When he started a couple of years ago, the House of Charity was a very different place. Frankly, it was more dangerous--this I've been told--as people used to loiter about on the rocks near the House of Charity, in and about the abandoned buildings in the area, moving to and from the boardwalk, and Dick's Hamburgers. His work, for the past few years, has been not only buiding a rapport with some of the most dangerous people we serve, but with the local law enforcement as well.

Something about a silver-haired retired Marine, LAPD (south-central) police officer, and EMT conjures up quite a bit of respect in folks, and the best part about our security director is that he gives respect to everyone. Without exception.

And he's seen just about everything.

So, when he's worried about the sleeping program closing for the summer, that maybe more than anything else made it sink in. When someone with over thirty years of experience in law enforcement is talking about the changes that will happen in the community--even I know that I need to clam up and listen.

See, one of the things that happened the year after the boss man started working at the House of Charity was the sleeping program stayed open for the summer. Traditionally, its last night until fall would be the 31st of May, then it would re-open come October (or September, I'm not sure which), and be open for the colder winter months. The reasoning was, patrons would rather sleep outside--despite the level of danger, instability, and health problems that are avoided by sleeping in a warm bed, wearing clean pajamas, and having a hot shower every night.

And having your belongings locked away safely while you slept.

But, this year, as the vice-grip of the "great" recession tightens, the sleeping program is going to close again. Which is ludicrous. The funding necessary for the program came from a state grant, which carried with it stipulations toward ending homelessness, which are difficult for our staff to quantify.

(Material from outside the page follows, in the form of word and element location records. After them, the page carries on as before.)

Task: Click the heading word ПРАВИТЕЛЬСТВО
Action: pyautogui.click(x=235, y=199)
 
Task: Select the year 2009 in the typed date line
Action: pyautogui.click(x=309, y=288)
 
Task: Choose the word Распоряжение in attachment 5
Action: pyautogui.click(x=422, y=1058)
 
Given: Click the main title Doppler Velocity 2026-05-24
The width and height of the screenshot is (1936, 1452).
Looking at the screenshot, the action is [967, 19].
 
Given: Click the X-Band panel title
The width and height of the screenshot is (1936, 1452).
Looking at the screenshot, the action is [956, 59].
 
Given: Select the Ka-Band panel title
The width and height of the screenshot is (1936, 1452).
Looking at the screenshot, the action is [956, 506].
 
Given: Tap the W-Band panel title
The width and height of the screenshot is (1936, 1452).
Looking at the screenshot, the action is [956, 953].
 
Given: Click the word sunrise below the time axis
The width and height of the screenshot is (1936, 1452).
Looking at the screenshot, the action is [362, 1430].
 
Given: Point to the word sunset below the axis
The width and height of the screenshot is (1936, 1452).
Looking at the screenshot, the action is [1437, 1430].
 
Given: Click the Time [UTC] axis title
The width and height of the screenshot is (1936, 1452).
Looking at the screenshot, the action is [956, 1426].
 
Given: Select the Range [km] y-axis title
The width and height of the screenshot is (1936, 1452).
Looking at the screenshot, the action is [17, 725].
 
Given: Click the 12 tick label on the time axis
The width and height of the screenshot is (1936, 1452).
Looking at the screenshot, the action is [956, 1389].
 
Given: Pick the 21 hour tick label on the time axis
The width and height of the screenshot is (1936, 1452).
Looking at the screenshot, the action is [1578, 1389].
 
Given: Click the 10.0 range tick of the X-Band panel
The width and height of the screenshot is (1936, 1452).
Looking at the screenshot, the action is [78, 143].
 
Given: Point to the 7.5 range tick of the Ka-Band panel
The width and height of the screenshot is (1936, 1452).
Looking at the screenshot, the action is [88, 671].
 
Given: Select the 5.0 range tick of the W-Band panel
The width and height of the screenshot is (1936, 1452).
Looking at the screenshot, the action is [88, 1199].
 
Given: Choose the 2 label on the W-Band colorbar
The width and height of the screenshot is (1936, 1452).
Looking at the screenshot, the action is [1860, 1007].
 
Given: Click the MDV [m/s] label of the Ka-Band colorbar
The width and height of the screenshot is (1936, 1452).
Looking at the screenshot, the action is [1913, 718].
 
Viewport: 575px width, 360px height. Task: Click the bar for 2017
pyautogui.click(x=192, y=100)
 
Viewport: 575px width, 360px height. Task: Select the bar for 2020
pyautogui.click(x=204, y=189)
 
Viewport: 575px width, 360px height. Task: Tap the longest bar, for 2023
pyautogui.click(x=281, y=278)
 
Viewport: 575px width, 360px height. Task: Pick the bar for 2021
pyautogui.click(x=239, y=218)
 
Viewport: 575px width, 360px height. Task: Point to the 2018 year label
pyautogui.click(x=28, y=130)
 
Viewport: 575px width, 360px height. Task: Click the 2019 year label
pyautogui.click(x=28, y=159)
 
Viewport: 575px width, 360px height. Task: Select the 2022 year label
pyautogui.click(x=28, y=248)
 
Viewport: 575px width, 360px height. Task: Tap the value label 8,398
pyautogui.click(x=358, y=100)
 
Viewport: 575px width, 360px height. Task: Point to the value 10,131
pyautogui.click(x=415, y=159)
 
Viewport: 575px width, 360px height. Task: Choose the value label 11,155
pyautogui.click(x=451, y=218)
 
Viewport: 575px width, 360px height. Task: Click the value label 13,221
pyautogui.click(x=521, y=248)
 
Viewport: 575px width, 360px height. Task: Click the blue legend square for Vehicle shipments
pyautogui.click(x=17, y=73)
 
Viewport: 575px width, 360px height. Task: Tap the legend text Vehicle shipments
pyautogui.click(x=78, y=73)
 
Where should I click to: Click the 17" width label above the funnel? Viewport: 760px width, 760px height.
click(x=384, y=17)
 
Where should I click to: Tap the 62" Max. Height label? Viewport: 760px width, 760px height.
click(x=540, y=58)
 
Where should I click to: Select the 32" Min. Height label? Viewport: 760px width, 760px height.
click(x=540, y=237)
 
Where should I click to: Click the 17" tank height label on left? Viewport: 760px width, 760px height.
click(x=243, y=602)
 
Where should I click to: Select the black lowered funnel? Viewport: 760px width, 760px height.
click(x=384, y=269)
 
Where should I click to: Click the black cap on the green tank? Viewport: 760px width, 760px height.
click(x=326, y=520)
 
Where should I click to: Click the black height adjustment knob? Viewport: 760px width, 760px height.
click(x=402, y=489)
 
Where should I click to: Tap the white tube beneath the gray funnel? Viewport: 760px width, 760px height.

Despite nearly every week someone from our sleeping program, having their basic needs of food, shelter, and security met, finds housing on their own.

A few weeks ago it was a slight man with a conductor's cap that had an omnipresent parakeet on his shoulder who, on his last day, almost teared up in thanking us for treating him like a person, like that wasn't what he expected.

Last week it was an old electrician from Detroit, and an insightful man (I think Italian) that I really have no idea where he's from.

But past the respecting innate human dignity that is the centerpiece of what we do as an institution, let's throw some argument towards why closing the sleeping program is financially a poor move.

1. Providing access to basic shelter, saftey, and hygiene in our sleeping program cuts down on emergency room visits caused by lack of proper care, not to mention the number of E.R. visits that will occur due to trauma suffered while sleeping outside or from the effects of increased self-medication with drugs/alcohol to mitigate poor living conditions (for example, camping out in people's park). Keeping the sleeping program open will keep emergency room visits from skyrocketing.

These emergency room visits by people that cannot afford them must be paid by the hospitals, and will act to drive up health care costs and increase wait times in the emergency room.

2. Downtown Spokane businesses are going to have to put up with an increased presence of our patrons, from an increased level of panhandling, to increased levels of crime, both petty and violent. Petty crime from individuals lacking adequate housing and falling back on drugs/alcohol as coping mechanisms, and violent crime from individuals in the same situation. Increasing levels of danger is going to drive consumers, already hit hard by the recession, away from downtown, which will become increasingly dangerous. Keeping the sleeping program open is good for business, that can use all the help it can get in these times.

3. The increased levels of petty and violent crime as our patrons are put in more dire situations will cost the city more in police officer time, department resources, and will take officer presence away from other neighborhoods, making everyone less safe. Not to mention the increased expenses from all the jail time that will occur due to the increase in petty and violent crime.

On this one, it might be time to remember Malcom Gladwell and 'Million-Dollar Murray', the chronic inebriate that cost a Nevada city over a million dollars in the course of a few years in police time, emergency room visits, and detox.

Or if you're more inclined towards local's making the argument:

http://www.spokesman.com/stories/2009/may/01/house-charity-could-cut-summer-hours/

http://www.spokesman.com/stories/2009/may/02/house-of-charity-faces-funding-bind/

Local's like the director of Catholic Charities Spokane pointing out that it costs about $8 a night to house guys here, as opposed to about $81 nightly at Spokane County Jail.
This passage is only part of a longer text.